O menino dos fios de ouro


Sentado ao colo da avó, estavam os olhos verdes vistosos e ingênuos escondidos por baixo de fios de cabelo pintados em balde de ouro. Sentava-se ali aquela criança tão serena, que observá-la era como ler versos de uma poesia sinestésica. A ode lírica se fazia pela sua contemplação diante de nossas conversas de adulto ininteligíveis, pelas nossas piadas nada hilariantes à tentativa de ouvir sua voz.
Um menino esculpido pelos dedos angelicais do céu misterioso e agora, pois, vagava ali no chão de barro. Parecia-me querer conhecer as quinas do universo e entender, sim, o motivo das cores, das letras, dos nomes. Entretanto, como haveria de começar a reconhecer o canto dos canários se ao acordar àquele colchão não encontra quem lhe explique a orquestra da vida? Com seis anos, acumula as palavras que encontra pelo chão. Recolhe-as no bolso e utiliza-se dos olhos cristalinos para preencher o vazio dos vocábulos que tem.

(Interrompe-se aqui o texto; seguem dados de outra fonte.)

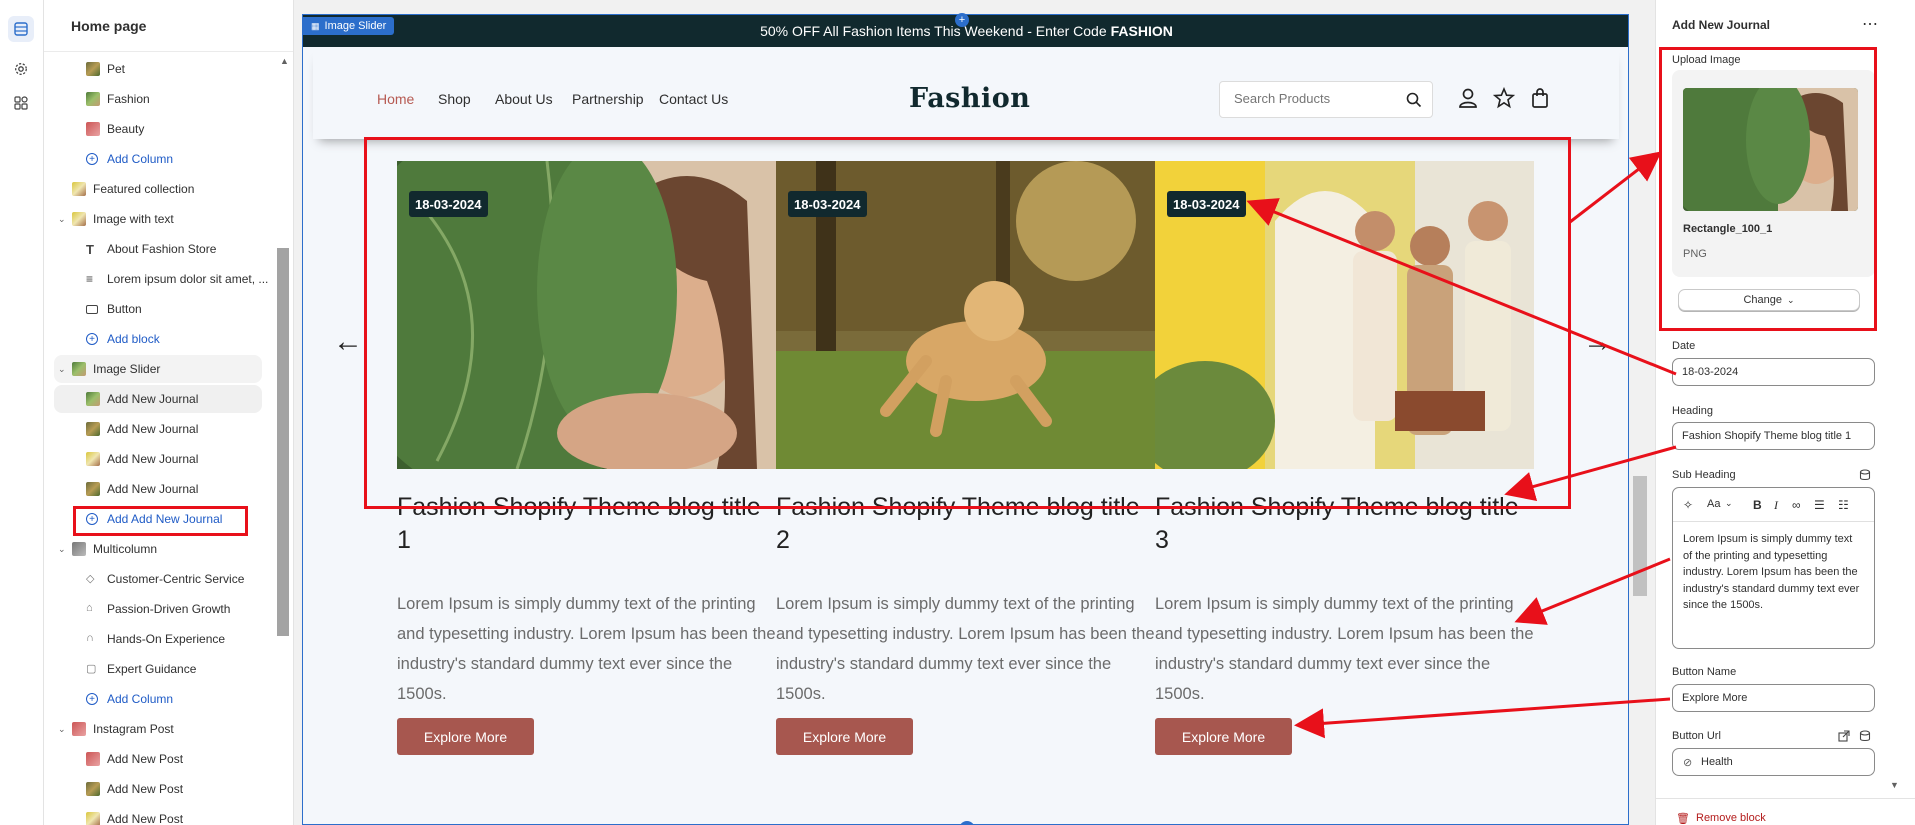 Image resolution: width=1915 pixels, height=825 pixels. What do you see at coordinates (154, 789) in the screenshot?
I see `sidebar-item-post-2: Add New Post` at bounding box center [154, 789].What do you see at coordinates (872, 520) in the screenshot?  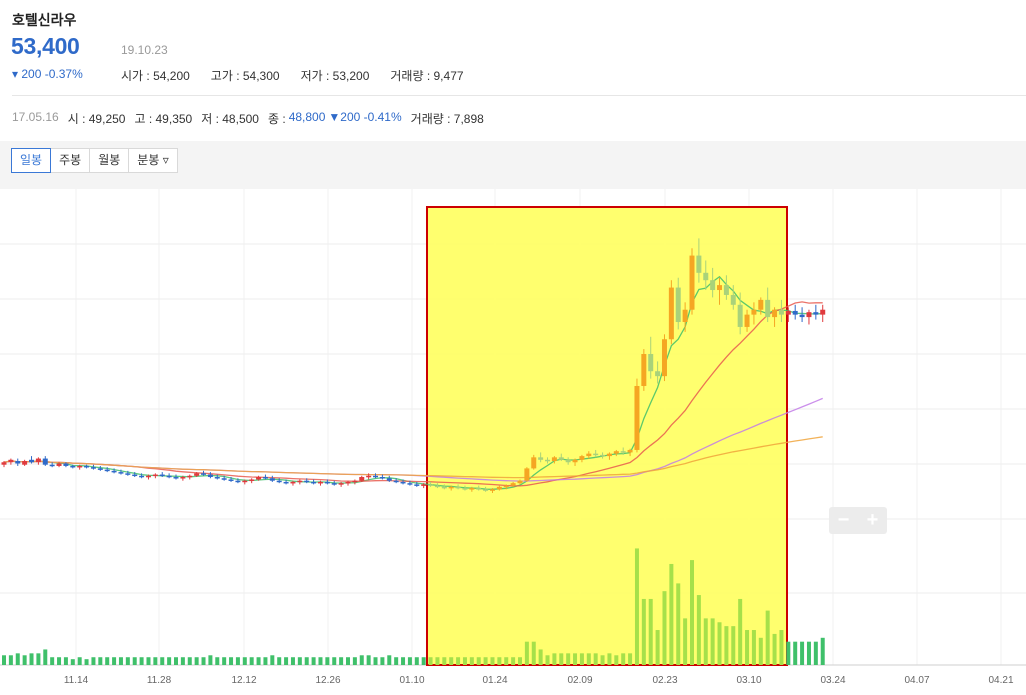 I see `zoom-in-button: +` at bounding box center [872, 520].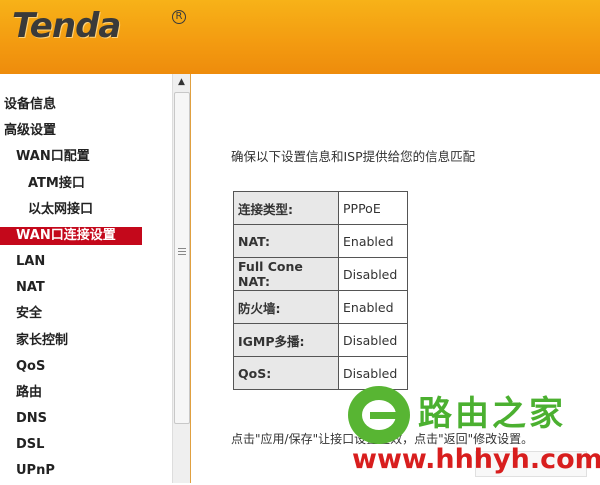 The width and height of the screenshot is (600, 485). Describe the element at coordinates (476, 460) in the screenshot. I see `watermark-url: www.hhhyh.com` at that location.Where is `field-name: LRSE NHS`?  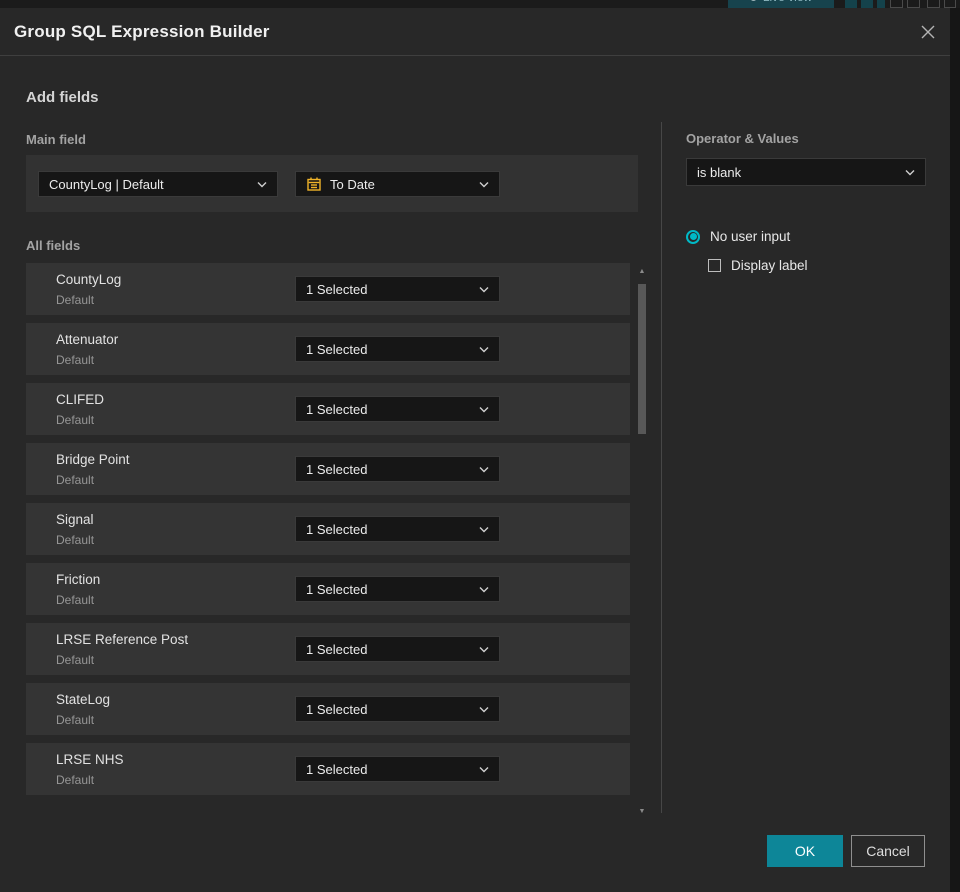
field-name: LRSE NHS is located at coordinates (90, 760).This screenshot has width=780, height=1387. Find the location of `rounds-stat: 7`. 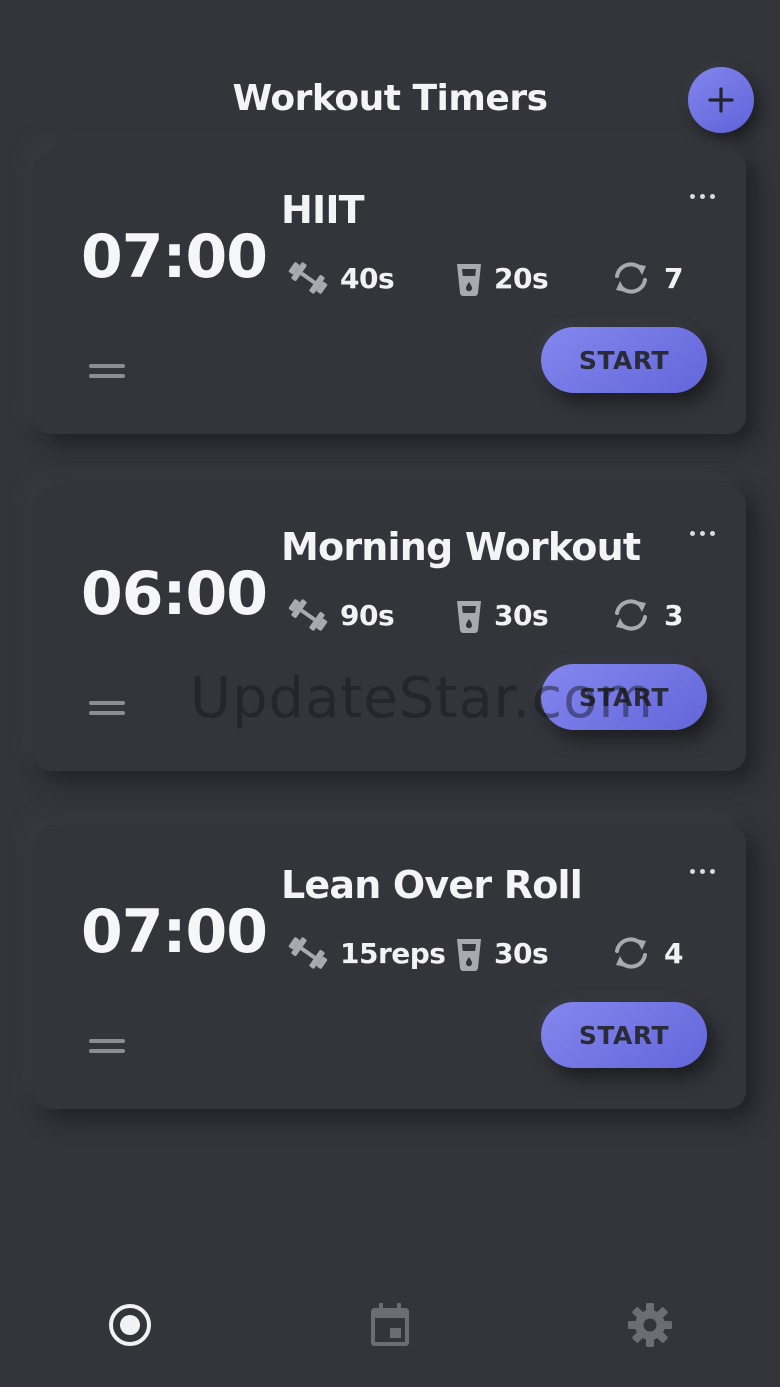

rounds-stat: 7 is located at coordinates (646, 278).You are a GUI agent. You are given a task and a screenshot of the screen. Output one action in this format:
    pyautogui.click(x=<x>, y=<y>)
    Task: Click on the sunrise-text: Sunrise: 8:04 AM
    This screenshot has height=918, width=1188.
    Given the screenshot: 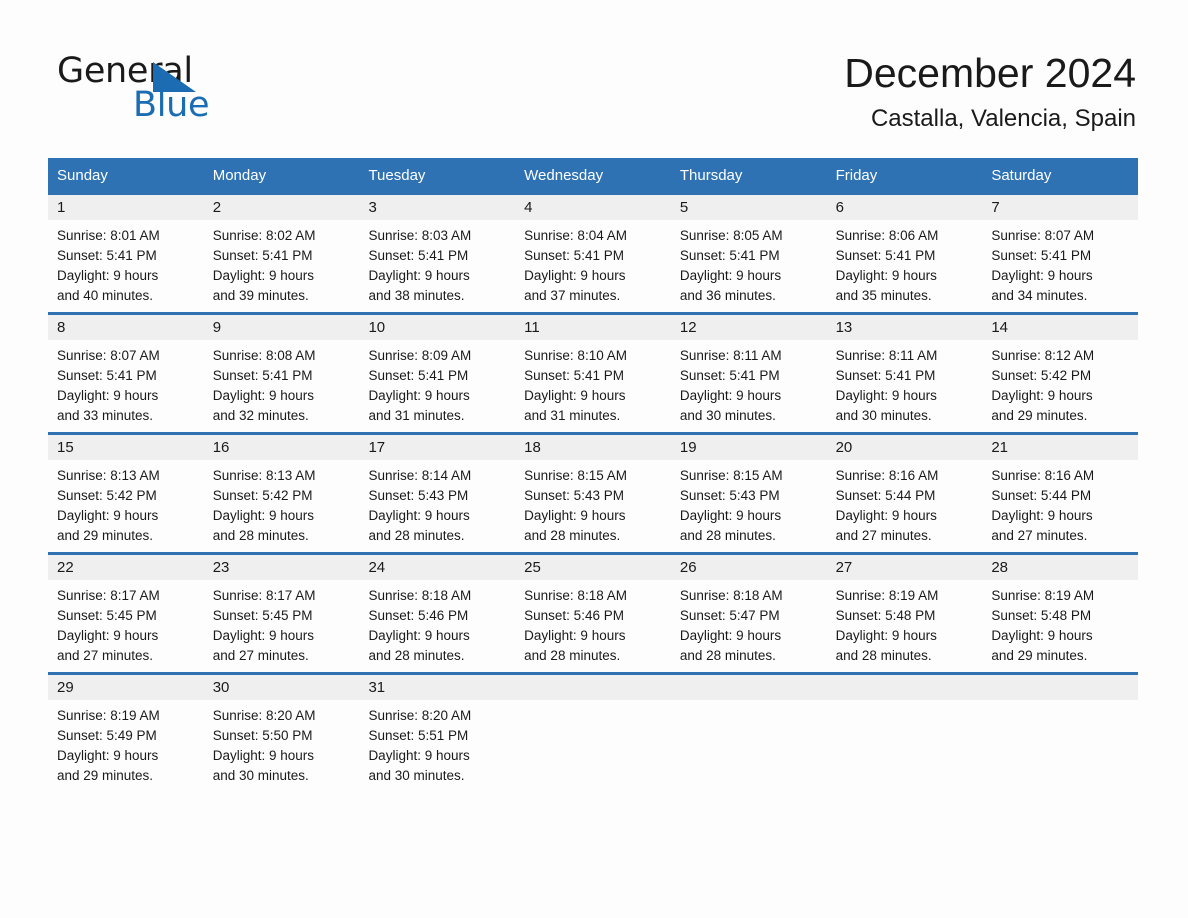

“É hora de almoçar, menino. Sente-se aqui.”

O guri se ajeita acanhado no cômodo tão maior que seu corpinho, que quase já se escondia por baixo da mesa de vidro. Examina os alimentos com propriedade. Sim, inevitavelmente com poesia. Embora novato nas sutilezas desse firmamento, conseguia assumir a compostura de um pajem. Utilizava-se dos talheres sem grandes dificuldades e alimentava-se em silêncio. Seriam agora novos paladares a carregar junto com as palavras do bolso.

Apreciei-o indo embora de mãos dadas a braços longos inexperientes. Quais crianças se põem a nascer assim entre placas tectônicas e degustam a infância ao gosto de lavas de vulcão? Ao longe, olhou para mim mais altivo que à primeira vista e li perplexa o fim daquela poesia tão bela e melancólica. O sorriso entreaberto dos dentes irregulares se esboçava já à despedida e a beleza do menino, enfim, se esfumaçava na calçada das ruas da cidade.

Ao menino dourado pintado à poesia do acaso, mais luz do que essa dos teus cabelos.
Ao menino dourado afogado no lago de letras perdidas, mais palavras no bolso pequeno para que, à próxima vez, as frases completem esse olhar verde.